╭─ The input
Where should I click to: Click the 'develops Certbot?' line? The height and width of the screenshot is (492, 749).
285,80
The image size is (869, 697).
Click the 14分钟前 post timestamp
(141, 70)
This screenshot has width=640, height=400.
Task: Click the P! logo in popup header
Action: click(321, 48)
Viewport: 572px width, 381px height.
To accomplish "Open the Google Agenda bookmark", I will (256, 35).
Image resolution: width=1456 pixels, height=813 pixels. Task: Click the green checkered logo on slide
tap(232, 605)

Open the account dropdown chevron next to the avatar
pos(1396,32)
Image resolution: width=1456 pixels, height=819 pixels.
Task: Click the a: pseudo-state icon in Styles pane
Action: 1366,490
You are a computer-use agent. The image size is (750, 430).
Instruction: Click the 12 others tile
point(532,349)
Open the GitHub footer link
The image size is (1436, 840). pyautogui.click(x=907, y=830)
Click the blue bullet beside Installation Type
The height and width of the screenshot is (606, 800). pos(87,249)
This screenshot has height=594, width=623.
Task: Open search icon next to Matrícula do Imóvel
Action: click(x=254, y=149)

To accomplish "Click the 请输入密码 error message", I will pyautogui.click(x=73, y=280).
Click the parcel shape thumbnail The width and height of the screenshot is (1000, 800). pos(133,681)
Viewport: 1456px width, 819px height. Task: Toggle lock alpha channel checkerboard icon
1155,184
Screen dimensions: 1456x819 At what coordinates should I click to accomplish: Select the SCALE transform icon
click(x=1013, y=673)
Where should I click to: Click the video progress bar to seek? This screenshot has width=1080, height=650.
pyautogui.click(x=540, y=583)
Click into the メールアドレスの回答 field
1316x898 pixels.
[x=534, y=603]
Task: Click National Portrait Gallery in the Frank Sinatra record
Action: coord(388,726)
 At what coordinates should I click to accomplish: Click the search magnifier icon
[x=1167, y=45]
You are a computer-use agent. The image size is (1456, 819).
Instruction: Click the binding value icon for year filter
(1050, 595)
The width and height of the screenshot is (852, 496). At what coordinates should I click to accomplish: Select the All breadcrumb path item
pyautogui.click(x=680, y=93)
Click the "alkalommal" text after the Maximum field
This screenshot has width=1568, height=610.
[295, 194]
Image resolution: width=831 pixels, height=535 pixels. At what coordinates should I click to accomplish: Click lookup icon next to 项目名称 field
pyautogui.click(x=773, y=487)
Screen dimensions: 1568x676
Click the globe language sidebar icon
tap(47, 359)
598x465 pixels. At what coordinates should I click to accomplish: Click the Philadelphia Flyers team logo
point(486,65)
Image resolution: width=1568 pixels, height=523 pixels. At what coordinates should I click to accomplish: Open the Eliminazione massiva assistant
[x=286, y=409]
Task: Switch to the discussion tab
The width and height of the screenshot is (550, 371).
╰─
--- Prompt ---
Transcribe each of the records above exactly, leaving every line unchanged.

--- Result of this exercise ---
Where should I click to: Click the 'develops Certbot?' line? The height and width of the screenshot is (492, 749).
285,80
The image size is (869, 697).
Click the 14分钟前 post timestamp
(141, 70)
This screenshot has width=640, height=400.
Task: Click the P! logo in popup header
Action: click(321, 48)
Viewport: 572px width, 381px height.
To accomplish "Open the Google Agenda bookmark", I will (256, 35).
Image resolution: width=1456 pixels, height=813 pixels. Task: Click the green checkered logo on slide
tap(232, 605)

Open the account dropdown chevron next to the avatar
pos(1396,32)
Image resolution: width=1456 pixels, height=819 pixels.
Task: Click the a: pseudo-state icon in Styles pane
Action: 1366,490
You are a computer-use agent. The image size is (750, 430).
Instruction: Click the 12 others tile
point(532,349)
Open the GitHub footer link
The image size is (1436, 840). pyautogui.click(x=907, y=830)
Click the blue bullet beside Installation Type
The height and width of the screenshot is (606, 800). pos(87,249)
This screenshot has height=594, width=623.
Task: Open search icon next to Matrícula do Imóvel
Action: click(x=254, y=149)

To accomplish "Click the 请输入密码 error message", I will pyautogui.click(x=73, y=280).
Click the parcel shape thumbnail The width and height of the screenshot is (1000, 800). pos(133,681)
Viewport: 1456px width, 819px height. Task: Toggle lock alpha channel checkerboard icon
1155,184
Screen dimensions: 1456x819 At what coordinates should I click to accomplish: Select the SCALE transform icon
click(x=1013, y=673)
Where should I click to: Click the video progress bar to seek? This screenshot has width=1080, height=650.
pyautogui.click(x=540, y=583)
Click into the メールアドレスの回答 field
1316x898 pixels.
[x=534, y=603]
Task: Click National Portrait Gallery in the Frank Sinatra record
Action: coord(388,726)
 At what coordinates should I click to accomplish: Click the search magnifier icon
[x=1167, y=45]
You are a computer-use agent. The image size is (1456, 819).
Instruction: Click the binding value icon for year filter
(1050, 595)
The width and height of the screenshot is (852, 496). At what coordinates should I click to accomplish: Select the All breadcrumb path item
pyautogui.click(x=680, y=93)
Click the "alkalommal" text after the Maximum field
This screenshot has width=1568, height=610.
[295, 194]
Image resolution: width=831 pixels, height=535 pixels. At what coordinates should I click to accomplish: Click lookup icon next to 项目名称 field
pyautogui.click(x=773, y=487)
Screen dimensions: 1568x676
Click the globe language sidebar icon
tap(47, 359)
598x465 pixels. At what coordinates should I click to accomplish: Click the Philadelphia Flyers team logo
point(486,65)
Image resolution: width=1568 pixels, height=523 pixels. At what coordinates should I click to accomplish: Open the Eliminazione massiva assistant
[x=286, y=409]
Task: Switch to the discussion tab
The width and height of the screenshot is (550, 371).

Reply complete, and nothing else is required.